Would you say that you're changing the ways of working across DPIE and by working with you, you're transforming the broader business?
We really do try to champion the NSW customer. Sometimes there are internal requests like 'there has to be a blue widget on the website', our role is to get people to step back and go 'OK as an external user who doesn't know about the internal structures of government, what would make the most sense?'
We do a lot of work aligning with the Government Made Easy principle, Ask Me Once to make sure that we're not creating a bigger footprint.
What are you most proud of?
I'm most proud of how DPIE and specifically the Digital Information Office, responded to COVID19. We had to get about 13,000 staff working from home almost overnight. My team with our internal communications colleagues enabled Workplace by Facebook for all employees to feel connected when not in the office or face-to-face with their teams.
We also delivered forms that enabled employees to submit working from another location plans, borrow equipment for their home office and change their core working hours. Most recently we rebuilt the workflow for critical employees to be able to apply and be issued an Essential Worker Authorisation Certificate online.
What are you most looking forward to next year?
My team also look after DPIEs employee channels (Workplace by Facebook, Sharepoint, PowerApps and the intranets). DPIE is currently working on a program called the Employee Experience Digital Channels (EXDC) to bring more than 20 legacy assets into a single trusted communication source for employees.
Right now, at DPIE if you can't find something online you rely on organic and physical networks to source that information and support. If we build a great employee experience, people will be able to self-serve and they'll be able to do it in the hours that work for them.
Our ambition is to create a product which makes it easy for DPIE employees to do their best work for the communities, economies and environments of NSW.

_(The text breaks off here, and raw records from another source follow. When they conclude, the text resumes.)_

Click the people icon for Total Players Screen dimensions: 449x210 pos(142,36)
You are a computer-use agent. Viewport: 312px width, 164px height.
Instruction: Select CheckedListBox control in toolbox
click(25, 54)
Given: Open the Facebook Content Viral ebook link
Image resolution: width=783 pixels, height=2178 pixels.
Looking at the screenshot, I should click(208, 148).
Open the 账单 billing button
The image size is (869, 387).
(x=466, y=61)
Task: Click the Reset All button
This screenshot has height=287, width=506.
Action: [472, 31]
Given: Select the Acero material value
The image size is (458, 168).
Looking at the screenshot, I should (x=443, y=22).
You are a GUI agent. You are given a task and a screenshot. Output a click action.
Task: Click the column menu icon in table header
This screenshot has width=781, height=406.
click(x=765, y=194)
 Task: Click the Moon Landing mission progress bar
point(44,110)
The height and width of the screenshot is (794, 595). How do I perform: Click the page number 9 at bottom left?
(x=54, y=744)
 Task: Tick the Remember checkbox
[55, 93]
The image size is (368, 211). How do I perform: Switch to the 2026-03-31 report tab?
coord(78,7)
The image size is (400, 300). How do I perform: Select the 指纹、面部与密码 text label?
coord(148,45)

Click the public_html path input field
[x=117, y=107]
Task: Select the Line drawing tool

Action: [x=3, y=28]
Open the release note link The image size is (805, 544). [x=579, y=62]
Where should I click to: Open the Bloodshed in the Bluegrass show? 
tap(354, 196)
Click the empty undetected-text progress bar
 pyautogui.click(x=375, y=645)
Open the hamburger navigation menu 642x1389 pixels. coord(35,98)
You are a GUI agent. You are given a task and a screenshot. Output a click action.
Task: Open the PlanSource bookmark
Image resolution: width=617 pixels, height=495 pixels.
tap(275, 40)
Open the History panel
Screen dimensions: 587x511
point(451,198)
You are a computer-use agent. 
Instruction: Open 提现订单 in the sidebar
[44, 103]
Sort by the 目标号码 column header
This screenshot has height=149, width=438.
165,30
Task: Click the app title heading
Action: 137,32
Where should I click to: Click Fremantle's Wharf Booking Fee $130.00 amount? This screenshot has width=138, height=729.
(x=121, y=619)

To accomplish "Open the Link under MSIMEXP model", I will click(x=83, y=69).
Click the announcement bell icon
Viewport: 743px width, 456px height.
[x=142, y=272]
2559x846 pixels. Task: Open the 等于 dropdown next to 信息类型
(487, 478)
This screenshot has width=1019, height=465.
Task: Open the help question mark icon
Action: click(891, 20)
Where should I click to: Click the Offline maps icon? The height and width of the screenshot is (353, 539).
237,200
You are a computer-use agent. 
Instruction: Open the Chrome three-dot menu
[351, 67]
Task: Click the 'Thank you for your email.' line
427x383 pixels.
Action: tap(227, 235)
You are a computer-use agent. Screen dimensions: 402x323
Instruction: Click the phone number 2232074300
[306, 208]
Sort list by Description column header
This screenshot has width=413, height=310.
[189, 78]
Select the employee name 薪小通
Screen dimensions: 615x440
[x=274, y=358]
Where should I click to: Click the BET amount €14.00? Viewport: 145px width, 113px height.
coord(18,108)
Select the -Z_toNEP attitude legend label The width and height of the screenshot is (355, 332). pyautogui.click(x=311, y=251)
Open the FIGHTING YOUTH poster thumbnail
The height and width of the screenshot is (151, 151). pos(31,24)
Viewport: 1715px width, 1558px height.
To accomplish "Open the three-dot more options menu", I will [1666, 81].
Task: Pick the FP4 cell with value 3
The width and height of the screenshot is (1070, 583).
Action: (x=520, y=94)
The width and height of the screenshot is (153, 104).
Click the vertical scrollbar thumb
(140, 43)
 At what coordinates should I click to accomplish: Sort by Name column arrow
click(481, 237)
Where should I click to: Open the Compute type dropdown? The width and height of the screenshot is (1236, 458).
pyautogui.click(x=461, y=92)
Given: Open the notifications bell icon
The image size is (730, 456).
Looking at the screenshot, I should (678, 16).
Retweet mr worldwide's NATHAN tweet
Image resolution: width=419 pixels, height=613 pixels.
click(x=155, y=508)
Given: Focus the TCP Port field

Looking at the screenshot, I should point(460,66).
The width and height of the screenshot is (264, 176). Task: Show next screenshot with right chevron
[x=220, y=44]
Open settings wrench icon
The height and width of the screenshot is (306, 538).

It's been great talking with you Nerida. Is there anything else you wanted to cover?
Lastly, I just wanted to say that DPIE haven't gone it alone, we have been utilising the tools and resources that are available. We've worked closely with Service NSW, the broader DCS team and specifically the One CX program. We focus where we can add value and we utilise the Whole of Government organisation where it makes sense.
It is also timely to talk about development plans, the Digital Pathways Career tool which the Public Service Commission has developed is fantastic. You can use it to prepare for your next job whether you're a manager or a graduate.
There's some great resources and great opportunities to do jobs that you might not have considered before.